Well, #2, languages, is Polish for dog, pies . That’s very cute!

(I’ll leave others to other folks)

I concur with the previous posters, in addition I believe the answer to the third “Coding” puzzle is carpentry.

Minor hint for the final puzzle: I think calling it “Mathematics” is misleading, I would say it’s a word puzzle.

Thanks for posting this! I’ve got a book of their ‘adult’ puzzles and simply don’t have the time/intelligence to get some of them. These are just right for a momentary diversion.

Not overly hard, presumably because they’re aimed at kids, although I haven’t attempted the codebreaking one yet.

If you type the first three answers into w3w you end up in Alaska, but they don’t specify how all the words fit together.

ETA: Welp, the codebreaking one didn’t take long either.

And solved, once I bothered to read the instructions.

The answer of course is:

BE SURE TO DRINK YOUR OVALTINE

I’m stuck on the Engineering one: Unless I’m mistaken, the third gear ends up midway between the E and the F

And I can see two different defensible answers to the Analysis one:

The word “two” is an even number, but the word “it’s” appears an even number of times.

For the analysis one, the answer is

Director, because it has an even number of letters, while all the other words have an odd number.

OK, that’s a sufficiently statistically-unlikely fact that that’s probably the answer. I’ll buy it.

It is the answer.

Although I was joking about the secret message above, I’ve done the what3words bit properly and it all works, although the actual message is even less interesting than the fake one I mentioned above.

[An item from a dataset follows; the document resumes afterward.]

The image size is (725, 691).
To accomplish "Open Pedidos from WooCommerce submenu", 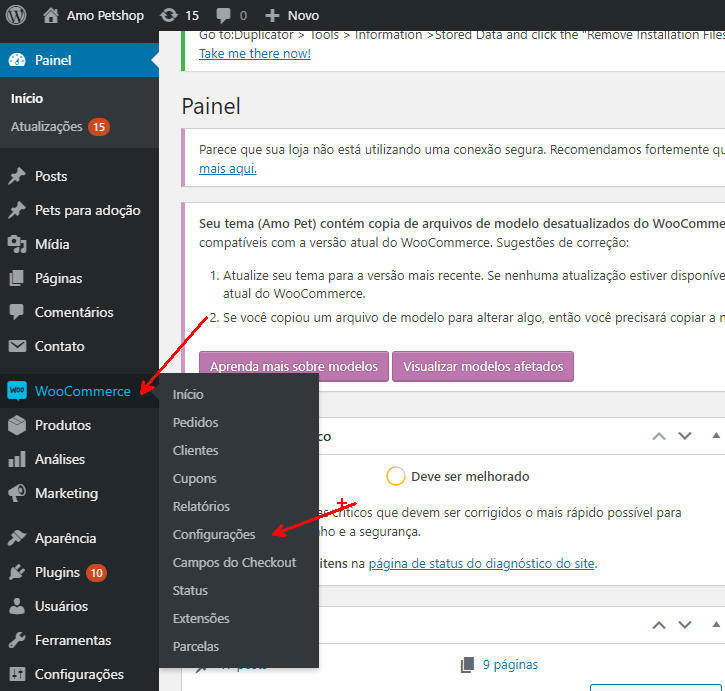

Don’t overthink it. Just count around each wheel 20 letters in the appropriate direction for the cog.

I got stuck because I didn’t initially see the “belts” between the second and third cogs, and the fourth and fifth cogs.

And I got stuck because I did see the belts, and assumed that they were equal-radius (hence, 2.5 full rotations of one gear would be 2.5 full rotations of the next).

Here’s this year’s challenge…

This is supposed to be for kids… :anguished:

Click on the image to enlargen…

The first one is easy: TIME

Well, 2 and 4 are DAY and TREE if that helps.

#3

PENNY PITCH SIRIUS - BLACK
DECLAN JASMINE STICKY - RICE
SCARBOROUGH BEVERLEY PUDSEY - TOWNS IN YORKSHIRE

BLACK RICE YORKSHIRE - PUDDING

I solved the cryptogram on 7, but I’m missing something, er, obvious. First solve the code/Identity a 4-letter word/Look everywhere/Maybe it’s obvious. The whole thing is a card, maybe that’s it?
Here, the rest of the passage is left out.